Важнейшим каналом внесения политического в заводское пространство стало присутствие в нем низовых ячеек РКП(б) / ВКП(б) и РЛКСМ / ВЛКСМ. Коммунисты и комсомольцы инициировали обсуждение вопросов внутренней и внешней (в меньшей степени) политики, транслировали официальные установки, разъясняли их рядовым рабочим, занимались политическим просвещением (хотя сами часто слабо разбирались, как тогда говорили, «в вопросах текущей политики») и пр.
Переломным моментом в процессе создания механизма влияния компартии как на рабочую массу, так и на инженерно-технических работников можно считать Ленинский призыв 1924 года — массовую кампанию по вступлению в РКП(б) рабочих от станка. Вовлекая рабочих в партию на льготных условиях, РКП(б) демонстрировала свою заинтересованность в пролетарских массах города. Подводя итоги кампании на XII съезде РКП(б), Г.Е. Зиновьев заявил: «Наша партия состоит теперь почти наполовину из рабочих, которые имеют громадный хозяйственный и вообще жизненный опыт» [5, с. 47—51]. Ленинский призыв «привел» партию на производство, наполнил заводские цеха коммунистами - рабочими «от станка». Партийная дисциплина заставляла рядовых коммунистов следовать директивам вышестоящих органов и активно поддерживать провозглашенные наверху лозунги, несмотря на то что экономиче-
ская политика правящей партии подчас больно била и по ее проводникам на производстве.
Еще одним каналом воздействия на политические настроения рабочих можно считать общественные организации. Характерной чертой изучаемого периода стало их перенесение в пространство предприятия, организация по производственному принципу (так было до 1926 года, затем ячейки разного рода добровольных обществ были переведены с предприятий в клубы). На XIII съезде РКП(б) В.М. Молотов с удовлетворением привел в качестве примера один из московских заводов, на котором на 450 рабочих приходилось около 50 общественных организаций, начиная от ячейки РКП(б) и завкома и заканчивая комиссией НОТ, ячейкой МОПРа и музыкальным кружком [6, с. 499—502].

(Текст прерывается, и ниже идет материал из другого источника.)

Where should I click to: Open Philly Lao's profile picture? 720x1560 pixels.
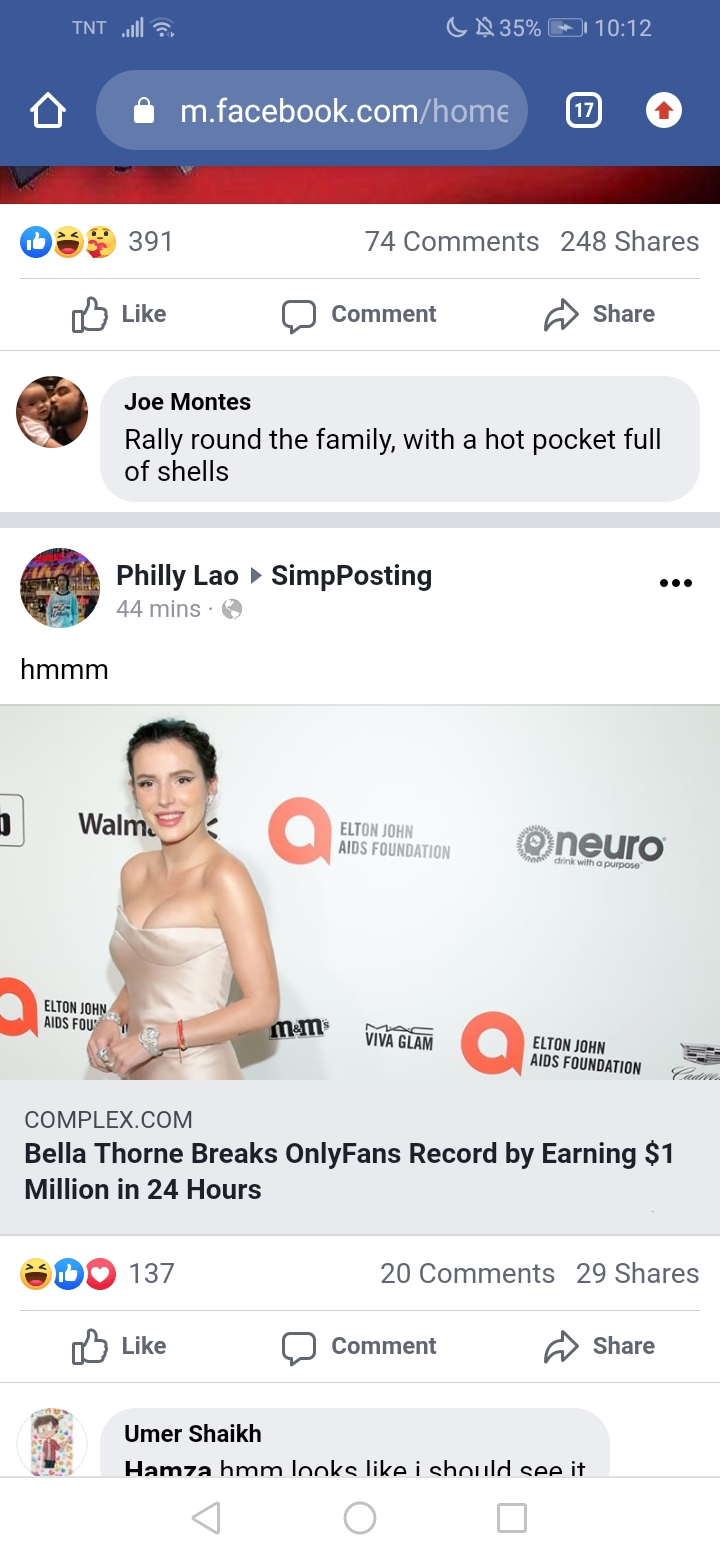click(x=60, y=588)
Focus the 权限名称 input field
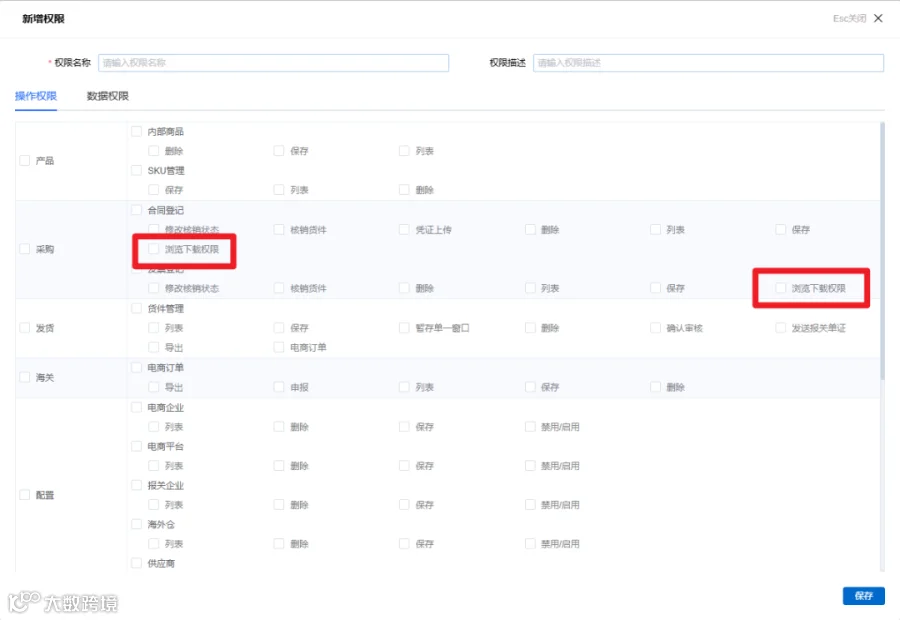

Как показала И.Н. Ильина, с середины 1920-х годов общественные организации становятся «рупором» власти: через них шла не только положительная информация о происходящем, но и объяснение «временных трудностей», поиск «вредителей» и их осуждение, прикрывались бесхозяйственность и расточительность [7, с. 140].
Широкое распространение в стране получила деятельность созданной в 1922 году Международной организации помощи борцам революции (МОПР). Ее ячейки существовали на всех предприятиях и в учреждениях. Они проводили демонстрации, митинги солидарности с зарубежными жертвами классовой борьбы (кампания поддержки арестованных революционеров в Германии и Франции в 1923 году, протест против белого террора в Эстонии в 1924—1925 годах, борьба за спасение Н. Сакко и Б. Ванцетти в 1927 году и др.). Ячейки МОПРа вели переписку с политзаключенными, которая затем обсуждалась в цехах, собирали средства, устраивали жизнь политических эмигрантов в СССР и т. д. [Там же. С. 137-138]
Политические сюжеты постоянно присутствуют и на рабочих собраниях. Исследователи выделяют в рабочей массе своеобразный - политически индифферентный - «средний слой», ориентированный на экономическое выживание и благополучие [8, с. 114]. Разочарование в коммунистических посулах, утрата ясных политических ориентиров вынуждали рабочих сосредоточиться исключительно на своей частной жизни. После объявления нэпа среди
представителей индустриального пролетариата получило распространение так называемое «шкурничество», усилились обывательские устремления к удовлетворению личных потребностей, решению бытовых проблем и обогащению любыми способами. Именно на них была нацелена проводившаяся в 1920-е годы «политика частых собраний». С ее помощью власти пытались снизить остроту социальной напряженности в промышленности и обеспечить реализацию своего экономического курса.
Очень важной частью политической жизни страны, обсуждавшейся на рабочих собраниях, были выборы. Выборные кампании ярко отражают восприятие заводским сообществом советской власти в целом.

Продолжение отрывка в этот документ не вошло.